A Ivani Ribeiro queria o Strazzer para fazer O Astro... Era ele ou Ricelli... tínhamos que sacrificar um dos dois. Falamos com os atores, ambos são pessoas amigas e legais (o Strazzer claro que saudoso) e achamos melhor liberar o Strazzer porque ele ia para a revolução mesmo, inventamos então que ele seria um mártir no MMDC, aquele que a história não registrou. E passamos a função dele para o Ricelli que era o filho rebelde o Alfredo, que iria ficar no fim (a última parte da novela abrange também uma continuação pouco conhecida do livro, chamado Dona Lola, onde pouco sucede mas o filho volta desiludido para casa, ou seja, fizemos de outro livro ainda).

 

- Qual a importância de “Éramos Seis” para a teledramaturgia nacional?

Ainda acho injustiçada, porque era uma grande novela e na estreia não ganhou nada. Só foi reconhecida na refilmagem, aí sim levamos o APCA e o Imprensa.

 

- Quando você adaptou a novela para o SBT, chegou a conversar com o Silvio Santos? Como foi esse processo?

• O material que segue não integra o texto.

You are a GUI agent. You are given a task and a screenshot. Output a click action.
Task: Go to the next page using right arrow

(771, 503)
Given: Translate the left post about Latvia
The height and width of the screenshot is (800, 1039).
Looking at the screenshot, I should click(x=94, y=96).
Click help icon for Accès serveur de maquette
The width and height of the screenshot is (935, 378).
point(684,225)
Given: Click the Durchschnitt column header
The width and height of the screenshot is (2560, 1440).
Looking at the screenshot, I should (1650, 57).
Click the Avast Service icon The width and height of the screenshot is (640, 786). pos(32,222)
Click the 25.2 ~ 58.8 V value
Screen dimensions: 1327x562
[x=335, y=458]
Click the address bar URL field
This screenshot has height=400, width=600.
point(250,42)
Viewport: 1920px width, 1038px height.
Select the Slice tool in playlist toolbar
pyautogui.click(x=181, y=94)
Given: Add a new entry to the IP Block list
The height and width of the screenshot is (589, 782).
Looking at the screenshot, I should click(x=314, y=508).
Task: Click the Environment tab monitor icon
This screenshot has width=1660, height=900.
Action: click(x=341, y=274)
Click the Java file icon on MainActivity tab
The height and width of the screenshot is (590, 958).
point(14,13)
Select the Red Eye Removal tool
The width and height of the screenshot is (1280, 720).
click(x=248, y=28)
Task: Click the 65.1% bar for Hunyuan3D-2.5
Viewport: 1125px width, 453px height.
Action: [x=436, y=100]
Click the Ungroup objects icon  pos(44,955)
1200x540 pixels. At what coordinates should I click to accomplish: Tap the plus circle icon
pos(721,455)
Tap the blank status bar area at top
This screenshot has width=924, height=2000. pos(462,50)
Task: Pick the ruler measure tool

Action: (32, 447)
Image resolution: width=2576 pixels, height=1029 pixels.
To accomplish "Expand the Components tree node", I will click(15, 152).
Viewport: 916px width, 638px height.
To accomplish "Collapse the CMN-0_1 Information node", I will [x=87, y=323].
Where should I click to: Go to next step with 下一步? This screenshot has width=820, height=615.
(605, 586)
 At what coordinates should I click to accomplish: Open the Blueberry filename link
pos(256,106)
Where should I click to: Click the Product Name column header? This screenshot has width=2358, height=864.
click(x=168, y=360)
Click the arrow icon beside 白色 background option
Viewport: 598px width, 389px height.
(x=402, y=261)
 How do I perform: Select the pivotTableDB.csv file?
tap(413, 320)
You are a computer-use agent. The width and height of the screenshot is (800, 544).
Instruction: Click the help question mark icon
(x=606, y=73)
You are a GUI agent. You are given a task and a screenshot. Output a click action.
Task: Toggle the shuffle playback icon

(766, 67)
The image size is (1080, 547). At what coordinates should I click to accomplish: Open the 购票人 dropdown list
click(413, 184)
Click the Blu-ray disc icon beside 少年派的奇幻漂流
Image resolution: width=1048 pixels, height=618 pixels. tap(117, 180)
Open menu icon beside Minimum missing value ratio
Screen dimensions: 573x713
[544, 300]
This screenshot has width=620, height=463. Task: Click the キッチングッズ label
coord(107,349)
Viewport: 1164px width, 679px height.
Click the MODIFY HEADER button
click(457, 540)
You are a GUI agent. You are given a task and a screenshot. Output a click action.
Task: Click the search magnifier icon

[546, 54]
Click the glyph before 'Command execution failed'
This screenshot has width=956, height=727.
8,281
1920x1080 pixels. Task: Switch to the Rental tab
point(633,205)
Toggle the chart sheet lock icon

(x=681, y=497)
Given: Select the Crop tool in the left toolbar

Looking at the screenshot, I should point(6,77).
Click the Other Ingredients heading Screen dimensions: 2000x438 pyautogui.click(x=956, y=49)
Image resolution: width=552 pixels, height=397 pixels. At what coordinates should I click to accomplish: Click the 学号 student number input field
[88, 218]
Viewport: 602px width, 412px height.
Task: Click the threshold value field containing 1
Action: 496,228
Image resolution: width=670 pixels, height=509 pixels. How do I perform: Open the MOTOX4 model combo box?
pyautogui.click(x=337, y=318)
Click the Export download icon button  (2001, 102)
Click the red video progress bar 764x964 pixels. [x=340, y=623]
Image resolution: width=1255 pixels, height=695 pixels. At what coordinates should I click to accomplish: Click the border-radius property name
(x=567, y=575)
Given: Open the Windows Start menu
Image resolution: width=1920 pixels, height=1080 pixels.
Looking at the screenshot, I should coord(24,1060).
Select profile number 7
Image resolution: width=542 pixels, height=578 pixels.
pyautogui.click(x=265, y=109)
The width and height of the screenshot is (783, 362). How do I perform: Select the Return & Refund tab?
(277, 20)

Sim, claro, porque ele tinha que vender a parte dele também. O SBT me procurou para conversar com o Silvio Santos e eu o fiz e convenci a comprar o texto... Chamei o Silvio Santos e ficamos horas discutindo, o Sílvio Abreu não queria vender por lealdade a Globo... mas depois de muita, mas muita insistência (na casa do Sílvio no Morumbi) finalmente concordou. Ele não podia colaborar diretamente por causa desse laço com a Globo, mas trocamos ideias no começo, mas algumas coisas a emissora me pressionou, pedindo uma abertura na novela com uma procissão e Irene falando diretamente para a câmera. Foi por isso que inventei um final, a cada capitulo o personagem falava diretamente para a câmera, falando de si, se explicando... o que era inovador, mas a crítica logicamente não percebeu nada, hehehe, foi influenciado por um filme do Bergman e um pouco pelos Waltons. Mas ao menos me deixaram escalar o elenco da novela quase todo... só ao final é que foram me cortando e me tirando o poder (antes disso o Silvio Santos tentou mandar mexer na segunda semana da novela, mas eu ameacei se mexer, saio e boto a boca no trombone), acabaram deixando e queriam mais crianças porque elas estavam dando certo... o Silvio queria novelas prontas mas nem assim percebeu que não dava para mexer muito... ainda assim, alguns personagens tiveram outro destino (a irmã que namorava homem desquitado agora ficava com ele até por pressão do público). De qualquer forma foi grande sucesso e a melhor do SBT que nunca conseguiu repetir o êxito com outra.

 

Entrevista realizada por Raphael Scire em 2011. Reprodução parcial.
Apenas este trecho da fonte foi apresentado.